20.11.2010 | 14:54
A OUTRA FACE
Rodney Brocanelli
A fórmula dos pontos corridos parece ter se estabilizado no campeonato brasileiro. São oito temporadas (contando com a atual) em que o clube que faz mais pontos é o campeão. Em todo esse tempo, não parece existir qualquer objeção aos campeões brasileiros desde 2003. Em épocas anteriores, quando havia mata-mata ou agrupamento de equipes em duas chaves finais, sempre dá para contestar um campeão ou outro. Um exemplo é o Santos de 2002. Aquele time que tinha Robinho e Diego era, de fato, espetacular, mas não dá para esquecer que ele ficou apenas na oitava colocação durante a fase de classificação.

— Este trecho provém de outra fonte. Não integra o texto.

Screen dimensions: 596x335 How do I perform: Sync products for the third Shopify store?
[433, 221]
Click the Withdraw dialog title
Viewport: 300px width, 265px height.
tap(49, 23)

Contudo, de uns tempos para cá, o campeonato de pontos corridos passou a ter uma outra face, mais controversa. Sempre quando a competição começa a entrar em sua reta final, alguns clubes, de acordo com a sua colocação na tabela, passam a encarar o Brasileirão de maneira mais displicente.
Um exemplo vivo deste segundo item é o Palmeiras. A equipe dirigida por Luis Felipe Scolari está numa posição intermediária da tabela. É o décimo colocado. Não está arriscado a cair para a série B. Por outro lado, suas chances de título inexistem. Seu atual foco é a Copa Sulamericana, na qual vai muito melhor. Se conquistar seu título, vai ter vaga na Copa Libertadores 2011.
Nos seus últimos jogos, o Palmeiras tem entrado em campo com um segundo time. Se o primeiro já não é aquelas coisas, imagine o segundo. Um dos favorecidos por essa postura foi o Atlético-GO. Lutando para fugir da zona do rebaixamento, o clube goiano deve estar agradecendo até agora por ter vencido os reservas do Palmeiras por 3 a 0, no Serra Dourada. O velho clichê diz que o “se” não joga, mas fica a pergunta no ar: e se o alviverde tivesse escalado seus titulares nessa partida?
No ano passado, foi a vez do Corinthians tratar do campeonato brasileiro com desdém. Já classificado para a Libertadores, o time se limitou a ser apenas um coadjuvante de luxo. Quem agradeceu foi o Flamengo, especialmente naquela partida em Campinas na qual o então goleiro Felipe não fez a mínima questão de saltar para defender um pênalti.
E o campeonato do ano que vem vai ter esse mesmo tipo de situação. Um ou mais clubes vão se conformar com suas colocações intermediárias na tabela e disputar suas partidas de qualquer jeito.
Solução para esse estado de coisas? Vai ser mais trabalhoso, mas talvez adotar a tabela dirigida para todos os jogos a partir do segundo turno, com direito a sorteio de jogos, seria uma saída para se pensar.